Audio By Carbonatix
The board chairman of the Korle Bu Teaching Hospital, Prof. Titus Beyuo, says more than 7,000 staff at Korle Bu alone must undergo training before a new national patient management system can be rolled out, one of several reasons the long-awaited reforms have yet to take effect.
Prof. Beyuo, who is also an MP, revealed the figures this week on the Joy Super Morning Show, as he responded to fresh public outcry over chronic overcrowding at Ghana’s biggest referral hospital.
He said the massive training requirement shows why the system cannot be activated immediately despite years of complaints.
“Korle Bu alone has over 7,000 staff. We have to train them in Korle Bu, do the same in Komfo Anokye, Cape Coast and all these other hospitals,” he said.
The disclosure highlights the scale of the work still ahead.
Training health workers across multiple major hospitals could involve tens of thousands of personnel nationwide, all of whom will need to be brought on board before the new platform becomes fully functional.
Prof. Beyuo did not specify whether funding has been allocated for the training, who will conduct it, or how long the nationwide exercise will take. Those operational details remain unclear.
The training requirement comes on top of a long list of prerequisites for the system: connecting over 200 ambulances to a central network, establishing a national command centre, relocating the ambulance service’s call hub, and deploying medical staff to manage patient sorting around the clock.

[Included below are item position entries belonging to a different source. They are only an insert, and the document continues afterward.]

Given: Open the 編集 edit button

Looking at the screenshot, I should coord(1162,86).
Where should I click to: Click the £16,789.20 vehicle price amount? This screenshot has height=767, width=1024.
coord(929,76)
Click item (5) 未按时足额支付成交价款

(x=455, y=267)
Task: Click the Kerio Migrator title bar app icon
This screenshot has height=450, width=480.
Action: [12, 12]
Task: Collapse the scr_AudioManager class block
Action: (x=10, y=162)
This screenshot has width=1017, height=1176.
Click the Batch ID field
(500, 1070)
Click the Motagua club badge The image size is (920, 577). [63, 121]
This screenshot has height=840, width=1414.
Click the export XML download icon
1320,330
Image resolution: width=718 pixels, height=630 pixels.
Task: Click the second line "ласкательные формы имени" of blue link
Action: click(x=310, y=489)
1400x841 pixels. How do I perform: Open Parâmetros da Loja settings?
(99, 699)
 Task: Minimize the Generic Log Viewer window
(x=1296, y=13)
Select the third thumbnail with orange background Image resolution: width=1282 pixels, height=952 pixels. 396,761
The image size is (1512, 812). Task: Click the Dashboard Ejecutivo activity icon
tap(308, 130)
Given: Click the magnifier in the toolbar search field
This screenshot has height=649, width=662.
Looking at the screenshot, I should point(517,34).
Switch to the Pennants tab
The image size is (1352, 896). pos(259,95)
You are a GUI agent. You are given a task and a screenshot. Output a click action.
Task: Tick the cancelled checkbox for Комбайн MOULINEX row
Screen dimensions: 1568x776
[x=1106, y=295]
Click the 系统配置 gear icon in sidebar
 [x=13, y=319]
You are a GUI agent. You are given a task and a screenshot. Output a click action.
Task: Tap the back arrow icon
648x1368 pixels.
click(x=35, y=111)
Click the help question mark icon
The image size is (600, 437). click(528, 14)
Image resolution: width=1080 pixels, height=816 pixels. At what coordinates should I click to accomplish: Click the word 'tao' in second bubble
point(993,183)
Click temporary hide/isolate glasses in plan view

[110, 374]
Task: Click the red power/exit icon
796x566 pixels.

These challenges, he said, partly explain why the overcrowding situation, which drew a sharp statement from the Korle Bu Doctors Association this week, has persisted for so long, even though successive governments have pledged to fix it.
Prof. Beyuo stressed that the current government has shown stronger political will than previous administrations, but warned Ghanaians not to expect overnight results.
“If I tell you that in two days or three days, it will be fully functional — no,” he emphasised.
In the interim, he said hospitals across the country are being encouraged to implement internal measures to manage surges until the national system is ready in phases.